Avigdor ben Isaac Kara was a mystic, poet, philosopher and rabbi from Prague and a forerunner of the Jewish renaissance. He was chief rabbi of the Prague Jewish community and a Kabbalist, and attended audiences with Wenceslaus IV of Bohemia during which they discussed religious matters. He was friends and colleagues with Yom-Tov Lipmann-Muhlhausen and Menahem ben Jacob Shalem. Kara's frequent travels led to the loss of many of his manuscripts. His uncle was said to be Judah Leib the Elder. He led a life of poverty and collections were taken up on his behalf from Jewish communities. He sought financial assistance in the aftermath of the 1389 Easter attack in Prague.
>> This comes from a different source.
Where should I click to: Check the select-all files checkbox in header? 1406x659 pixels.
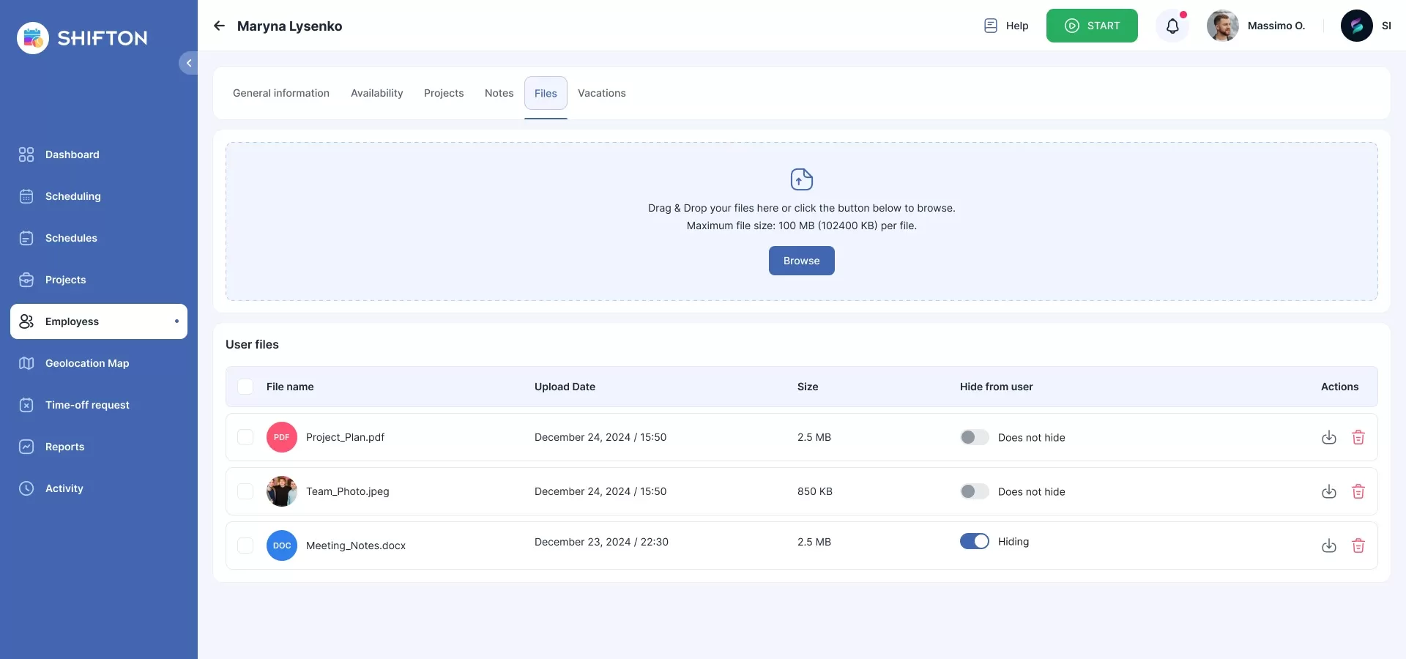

He wrote in both Hebrew and Yiddish. He was a composer of hymns. His most famous poem, entitled Et Kol Hatela'ah Asher Meza'atnu or "All the Hardships that Befell Us" or "All the Trouble That Has Found Us" was an elegy concerning the Easter pogrom that took place in Prague in 1389. He died in 1439 and is buried in the Old Jewish Cemetery, Prague, of which his is the oldest identified grave. The elegy he wrote has become part of mahzors and Yom Kippur services. It was cited by David Gans. He is considered the last Ashkenazi payyetan, or composer of piyyutim or liturgical poems, of which 8 survive.